> **RECORD EXTRACTS**:
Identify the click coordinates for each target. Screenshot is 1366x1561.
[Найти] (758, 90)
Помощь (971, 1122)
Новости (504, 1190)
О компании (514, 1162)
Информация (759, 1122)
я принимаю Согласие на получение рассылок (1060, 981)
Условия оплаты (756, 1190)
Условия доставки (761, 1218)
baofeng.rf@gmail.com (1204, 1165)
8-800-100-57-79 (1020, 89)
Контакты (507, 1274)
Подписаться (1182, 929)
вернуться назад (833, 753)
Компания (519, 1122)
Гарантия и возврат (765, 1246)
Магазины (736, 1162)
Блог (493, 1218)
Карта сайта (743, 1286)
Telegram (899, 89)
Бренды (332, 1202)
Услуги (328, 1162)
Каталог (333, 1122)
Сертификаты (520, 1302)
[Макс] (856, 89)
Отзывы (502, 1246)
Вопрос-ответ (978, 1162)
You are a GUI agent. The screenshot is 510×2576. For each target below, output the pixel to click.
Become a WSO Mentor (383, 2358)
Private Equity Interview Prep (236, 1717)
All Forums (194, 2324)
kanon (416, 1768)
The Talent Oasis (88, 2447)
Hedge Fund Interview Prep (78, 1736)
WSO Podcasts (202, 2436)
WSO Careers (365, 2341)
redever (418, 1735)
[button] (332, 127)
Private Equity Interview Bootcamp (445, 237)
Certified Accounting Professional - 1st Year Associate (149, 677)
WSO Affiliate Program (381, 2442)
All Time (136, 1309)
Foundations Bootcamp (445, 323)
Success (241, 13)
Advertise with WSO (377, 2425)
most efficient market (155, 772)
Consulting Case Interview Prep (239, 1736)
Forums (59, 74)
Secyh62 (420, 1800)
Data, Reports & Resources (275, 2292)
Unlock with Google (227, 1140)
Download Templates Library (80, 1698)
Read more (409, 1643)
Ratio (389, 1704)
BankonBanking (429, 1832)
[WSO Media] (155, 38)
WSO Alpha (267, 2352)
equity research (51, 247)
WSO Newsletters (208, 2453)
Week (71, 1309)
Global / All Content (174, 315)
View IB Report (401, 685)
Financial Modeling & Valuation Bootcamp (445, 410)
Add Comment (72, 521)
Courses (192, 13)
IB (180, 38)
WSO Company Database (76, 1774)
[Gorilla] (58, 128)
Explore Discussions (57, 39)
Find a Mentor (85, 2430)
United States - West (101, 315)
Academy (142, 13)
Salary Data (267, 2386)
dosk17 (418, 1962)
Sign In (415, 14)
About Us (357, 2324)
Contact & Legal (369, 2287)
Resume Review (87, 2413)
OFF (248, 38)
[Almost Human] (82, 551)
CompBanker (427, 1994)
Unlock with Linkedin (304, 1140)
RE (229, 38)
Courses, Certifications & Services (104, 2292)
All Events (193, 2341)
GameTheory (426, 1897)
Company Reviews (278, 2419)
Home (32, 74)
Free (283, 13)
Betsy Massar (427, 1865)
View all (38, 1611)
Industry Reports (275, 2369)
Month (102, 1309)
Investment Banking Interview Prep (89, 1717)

> **ASSIGNMENT**: The expected answer is a word-for-word copy of every line from the one that contains "equity research (51, 247)" through the final line of the material.

> **EXERCISE SOLUTION**:
equity research (51, 247)
WSO Newsletters (208, 2453)
Week (71, 1309)
Global / All Content (174, 315)
View IB Report (401, 685)
Financial Modeling & Valuation Bootcamp (445, 410)
Add Comment (72, 521)
Courses (192, 13)
IB (180, 38)
WSO Company Database (76, 1774)
[Gorilla] (58, 128)
Explore Discussions (57, 39)
Find a Mentor (85, 2430)
United States - West (101, 315)
Academy (142, 13)
Salary Data (267, 2386)
dosk17 (418, 1962)
Sign In (415, 14)
About Us (357, 2324)
Contact & Legal (369, 2287)
Resume Review (87, 2413)
OFF (248, 38)
[Almost Human] (82, 551)
CompBanker (427, 1994)
Unlock with Linkedin (304, 1140)
RE (229, 38)
Courses, Certifications & Services (104, 2292)
All Events (193, 2341)
GameTheory (426, 1897)
Company Reviews (278, 2419)
Home (32, 74)
Free (283, 13)
Betsy Massar (427, 1865)
View all (38, 1611)
Industry Reports (275, 2369)
Month (102, 1309)
Investment Banking Interview Prep (89, 1717)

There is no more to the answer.